[EXTRAIT FOURNI]:
┌──

Ammiel Bushakevitz & Samuel Hasselhorn © Uve Arens
Descente dans l’âme d'un créateur
Le talent des deux amis et complices en musique est fusionnel, et il le faut bien pour traduire avec ce foisonnement de lieder, cette descente dans l’âme d’un créateur grâce à qui les paroles deviennent musique et la musique devient parole, comme le suggérait, mieux que nous, le grand musicologue et écrivain Antoine Goléa. Hasselhorn les enchaîne sans entracte, semblant ne jamais respirer, sauf quand il s’arrête et va se poser sur un siège tandis que Bushakevitz joue quelques danses allemandes, comme pour détendre l’atmosphère et réancrer le lied dans son bain original. Dans ces instants de reprise de soi, il semble vidé, tant l’émotion qu’il dégage et ressent à l’évidence est forte, et son souci de faire vivre chaque inflexion, rigoureux.

└──

[DONNÉES ENREGISTRÉES]:
┌──

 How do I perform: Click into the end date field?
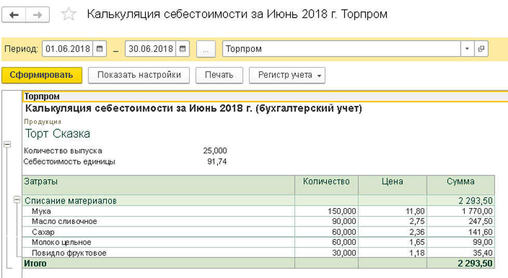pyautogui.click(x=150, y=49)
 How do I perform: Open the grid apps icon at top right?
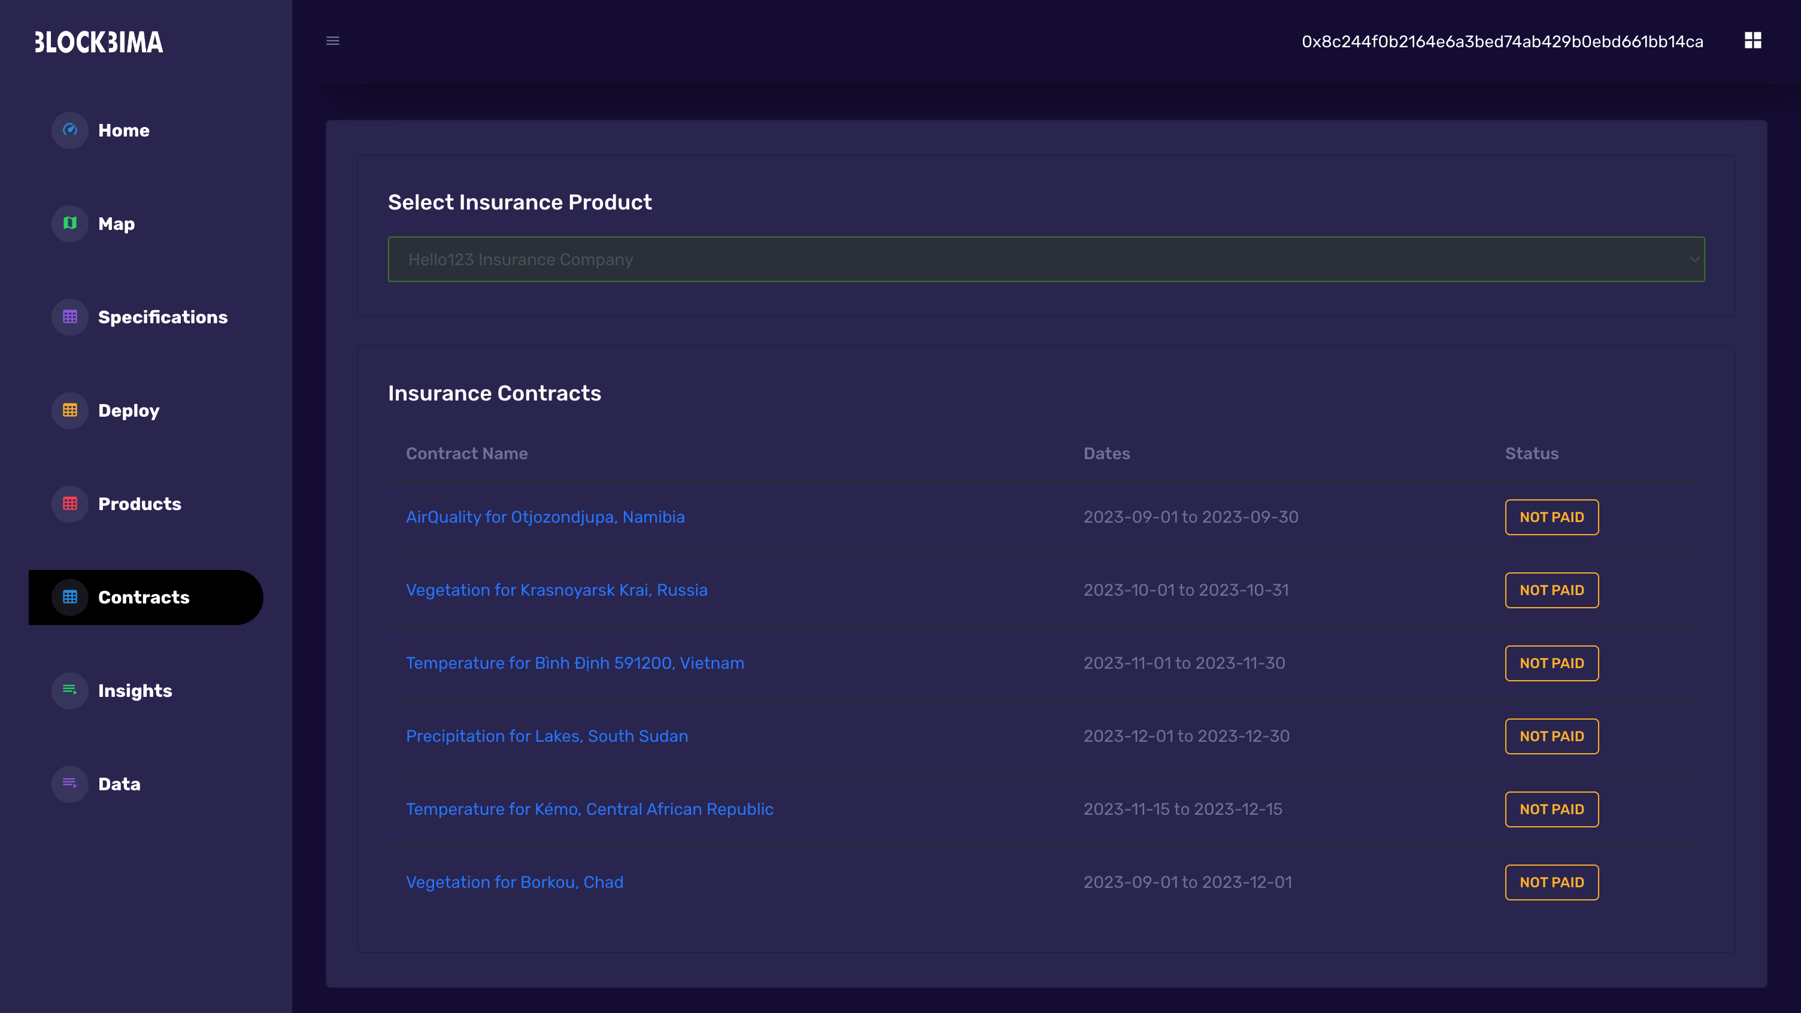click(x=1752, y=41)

└──

[CONSIGNES DE TRAVAIL]:
1. Répondez à chaque question d'après l'extrait fourni.
(a) Quel musicologue et écrivain y est cité ?
(b) Que joue Bushakevitz pendant que Hasselhorn va se poser sur un siège ?
(c) De quelle manière Hasselhorn enchaîne-t-il les lieder ?
2. Traduisez en anglais cette phrase de l'extrait fourni : « Dans ces instants de reprise de soi, il semble vidé, tant l’émotion qu’il dégage et ressent à l’évidence est forte, et son souci de faire vivre chaque inflexion, rigoureux. »
3. Rédigez la suite de l'extrait fourni, consacré au récital de lieder de Hasselhorn et Bushakevitz, à partir de sa dernière phrase.

[CORRIGÉ DE L'EXERCICE]:
1.
(a) Antoine Goléa.
(b) Quelques danses allemandes.
(c) Sans entracte.

2. In these moments of regaining his composure, he seems drained, so strong is the emotion he gives off and clearly feels, and so rigorous his concern to bring every inflection to life.

3.
© Nikolaj Lund
Entre exaltation et intimes confidences
Car la voix du chanteur, dont on a dit la couleur ambrée, la puissance et la grâce, mène beaucoup plus loin que mots et notes mêlées. Là, alors que leur sens littéral finit par perdre toute importance tant l’intonation qui les porte les rend perceptibles, c’est à une envolée métaphysique que conduit l’enchaînement de ces plaintes, de ces chants d’amour désespérés, de ce désir d’enfouissement dans les mystères de la nature, qui forment la trame du romantisme germanique. Peu de lieder schubertiens où les étoiles, le ciel, le vent, le soleil ne soient évoqués, là où un Berlioz, plus mélodramatique, les invoquerait ! Un condensé de peur, d’angoisse, de ce que Schubert appelait « son chagrin », traduit par les deux artistes comme une force unique, le piano l’emportant parfois sur la voix, celle-ci sachant se couler sur lui ou s’exaltant comme une grand voile, pour retomber dans d’intimes confidences.
Plus qu’une interprétation
Impossible notamment de ne pas être apaisé par le chuchoté, mais si immense « alléluia » que Hasselhorn fait passer comme une tendre délivrance après les farouches clameurs de Die Junge Nonne, D.828, impossible de ne pas être déchiré par le « Ich komme », qui conclut avec une douceur fatidique l’épuisant appel du Totengräbers Heimweh, D. 842. Admirables aussi les pulsions du clavier de Bushakevitz pour Die Almacht, D.852, alors qu’il sait se faire si délicatement ténu pour Im Abendrot, D.789 … Le souffle mêlé des deux artistes donne l’illusion d’être celui du compositeur lui-même.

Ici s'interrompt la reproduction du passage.